We have developed a prototype frequency-domain electromagnetic geophysical system that currently has a usable dynamic range of 134 dB. In order to achieve this large dynamic range, we substantially reduced the measurement errors that are common limiting factors in achieving high measurement sensitivity. First, we reduced the measurement error caused by mechanical deformations of the measurement apparatus from 70 ppm to the order of 0.1 ppm. Second, as a result of developing a novel Alternating Target Antenna Coupling (ATAC) measurement method, we reduced the temporal drift from 400 ppm to the order of 0.1 ppm over a 50 min time period.

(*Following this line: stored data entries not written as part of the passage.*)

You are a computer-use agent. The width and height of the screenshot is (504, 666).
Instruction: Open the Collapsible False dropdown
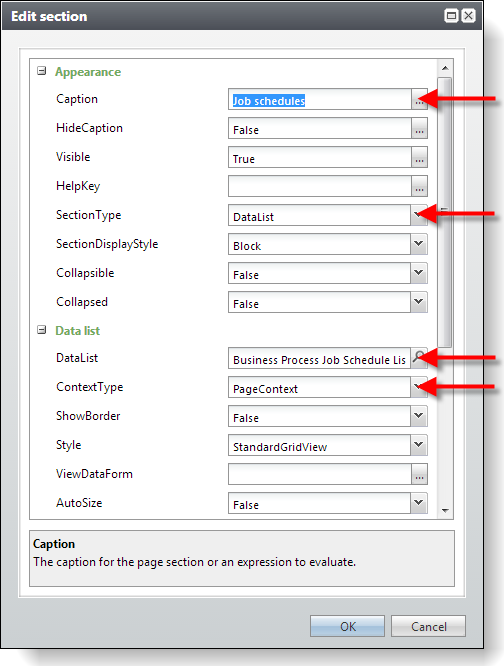click(419, 273)
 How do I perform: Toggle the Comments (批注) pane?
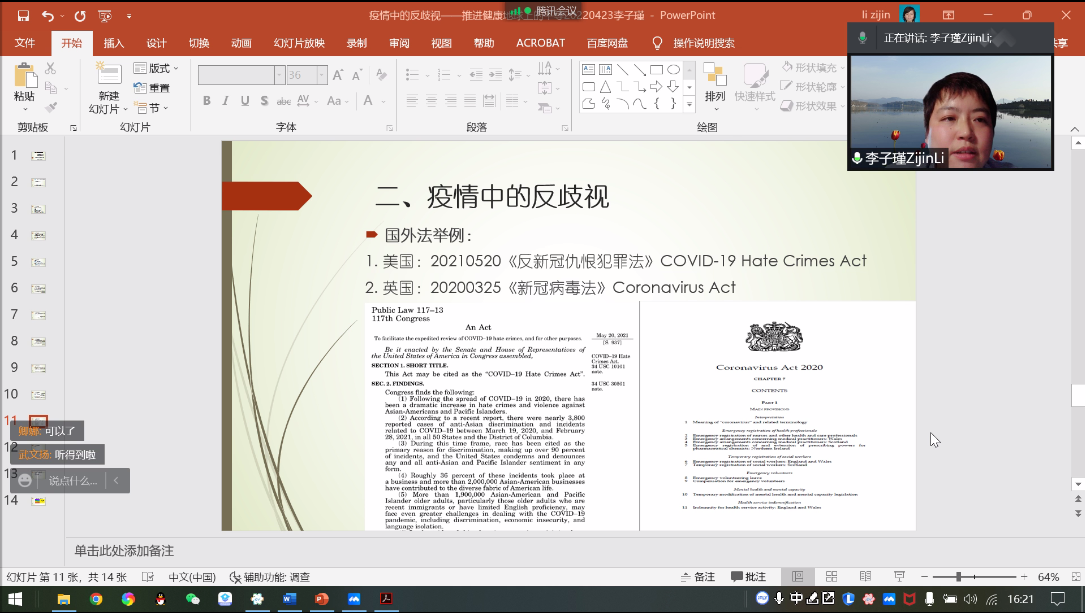click(x=748, y=577)
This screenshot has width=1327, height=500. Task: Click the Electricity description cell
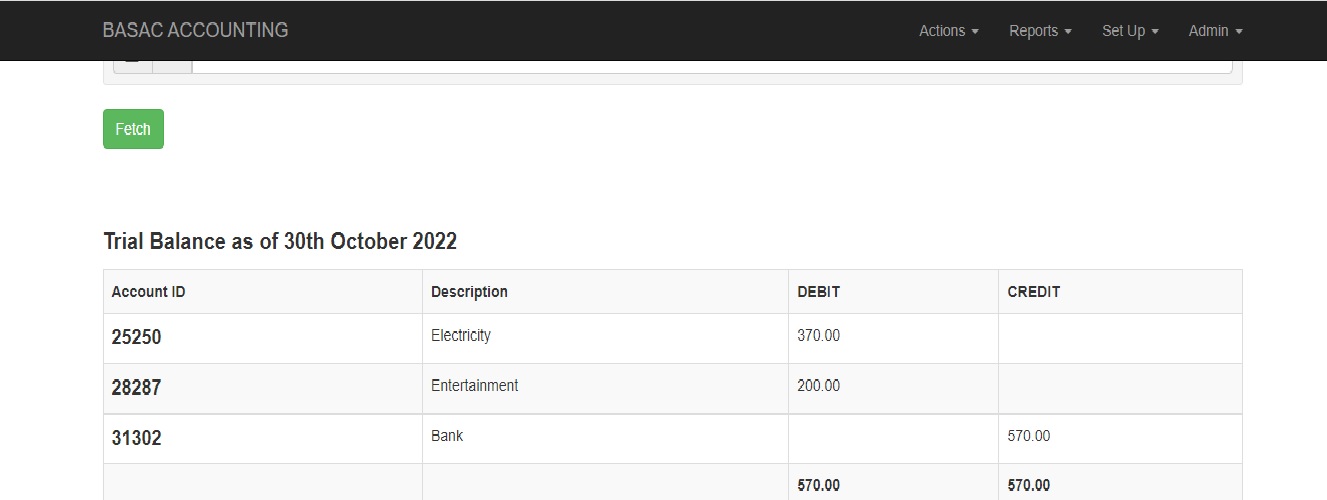pos(461,336)
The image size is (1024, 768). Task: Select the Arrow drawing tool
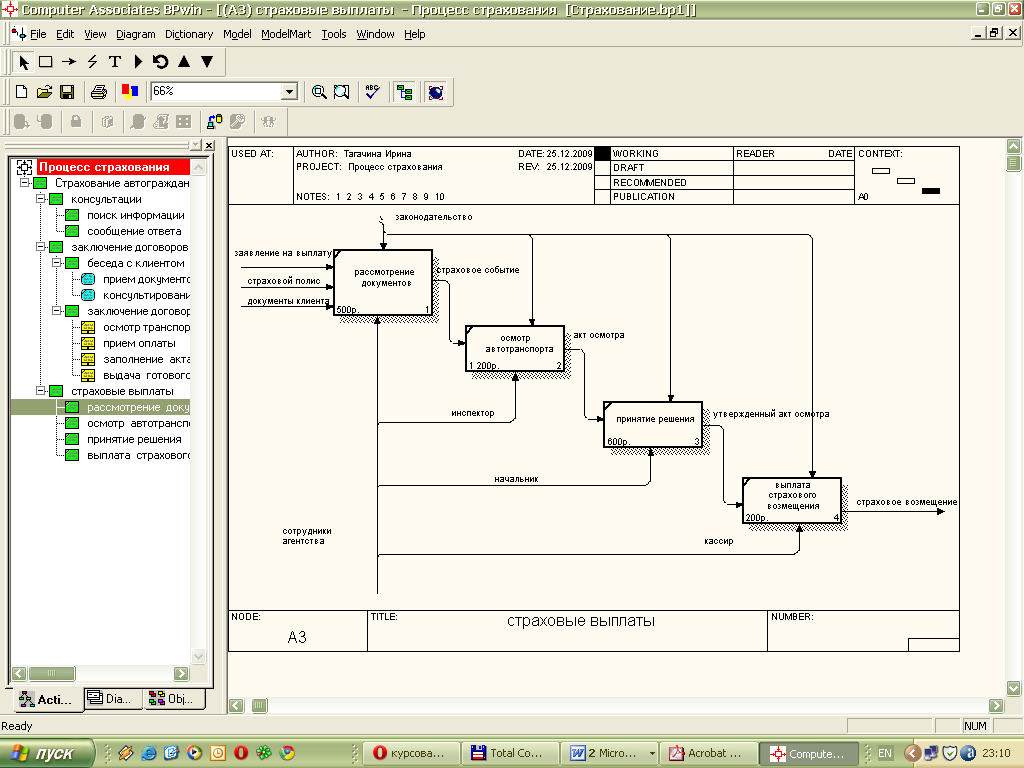tap(69, 62)
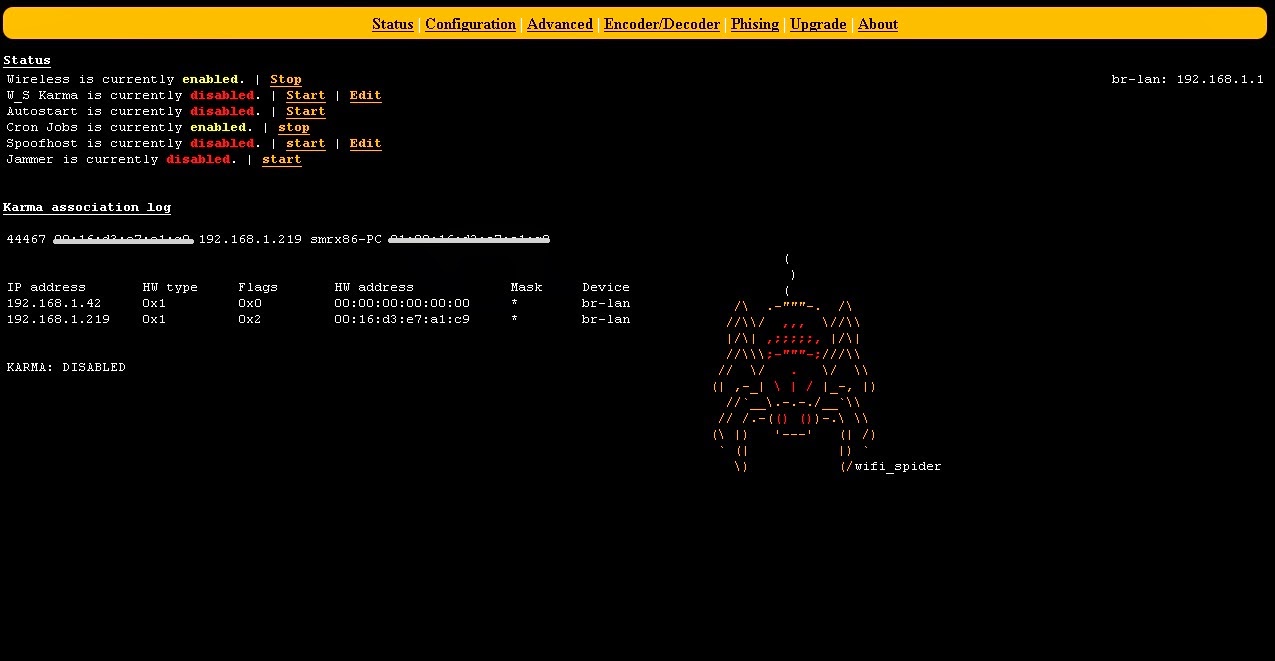Start the Jammer
1275x661 pixels.
click(281, 159)
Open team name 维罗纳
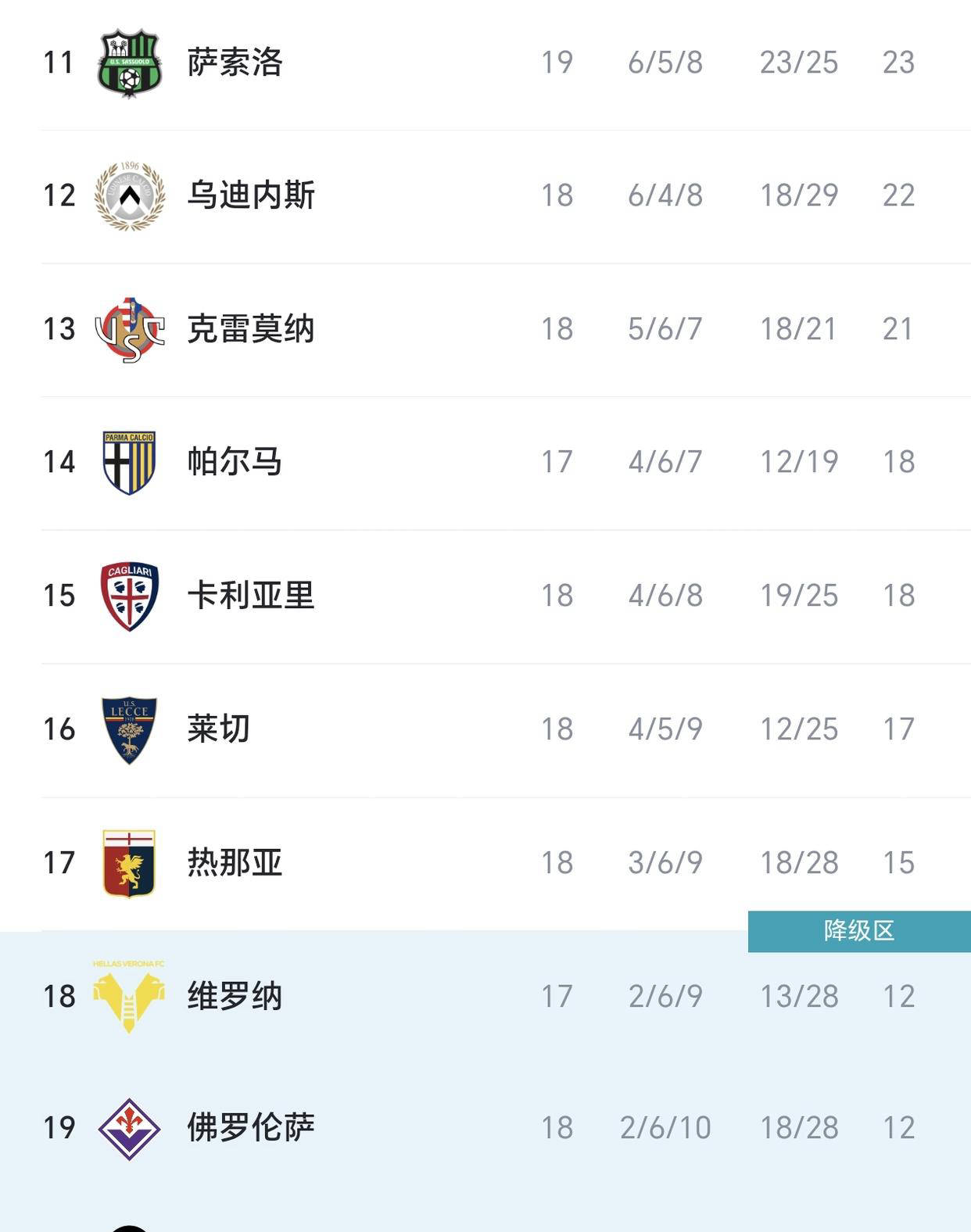 click(x=235, y=997)
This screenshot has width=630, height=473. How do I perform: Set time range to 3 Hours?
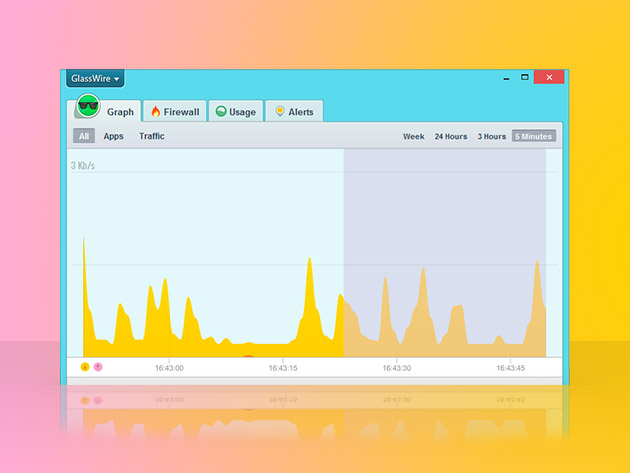click(x=491, y=136)
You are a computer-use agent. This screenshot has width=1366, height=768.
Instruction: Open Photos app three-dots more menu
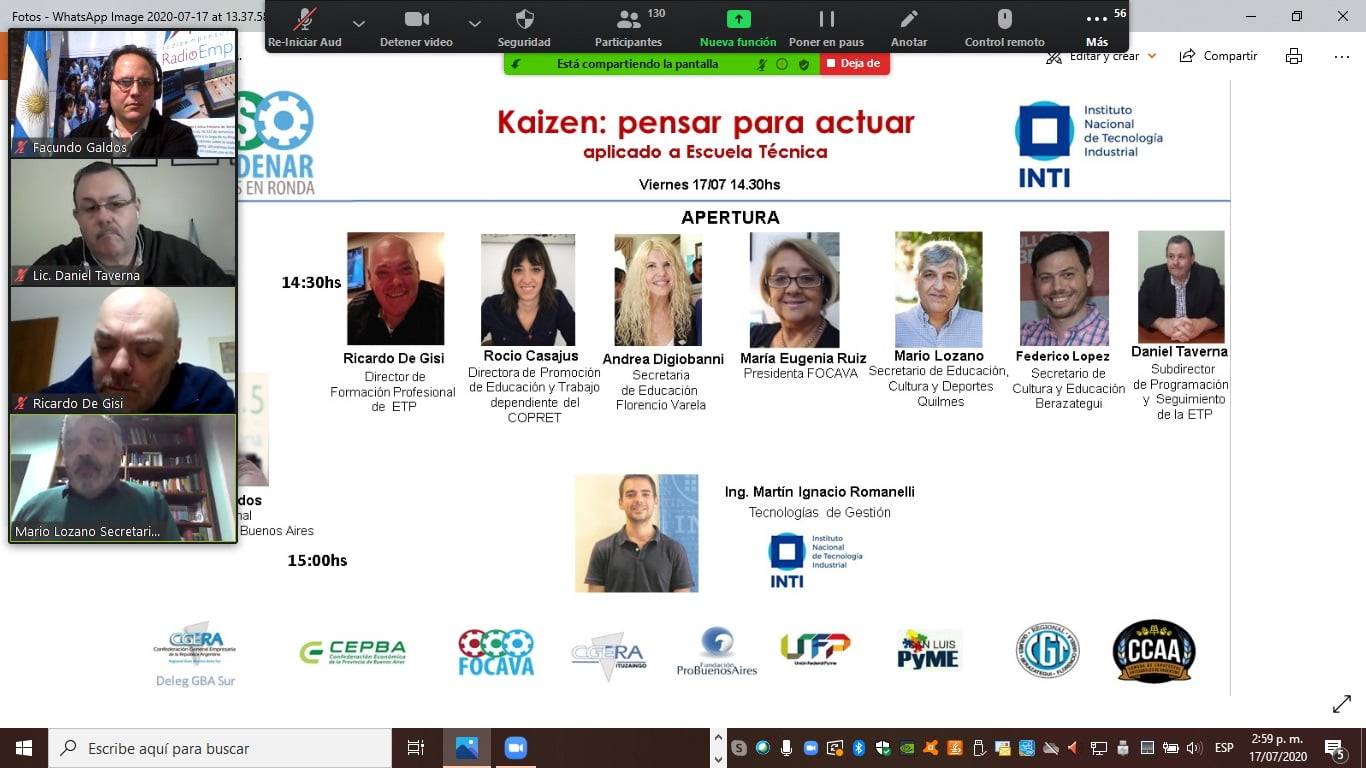pos(1342,56)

Finally, as a result of using transmitter and receiver monitoring and dynamic calibration, we reduced the percentage error in the Real and Imaginary components of the target response, measured over a 105-minute period of time, from 5% and 80% to 0.5% and 2%, respectively. By increasing the TX moment, further increasing the TX/RX stability, and reducing the RX noise level, we estimate that the full potential of the ATAC system can achieve a usable dynamic range of the order of 200 dB.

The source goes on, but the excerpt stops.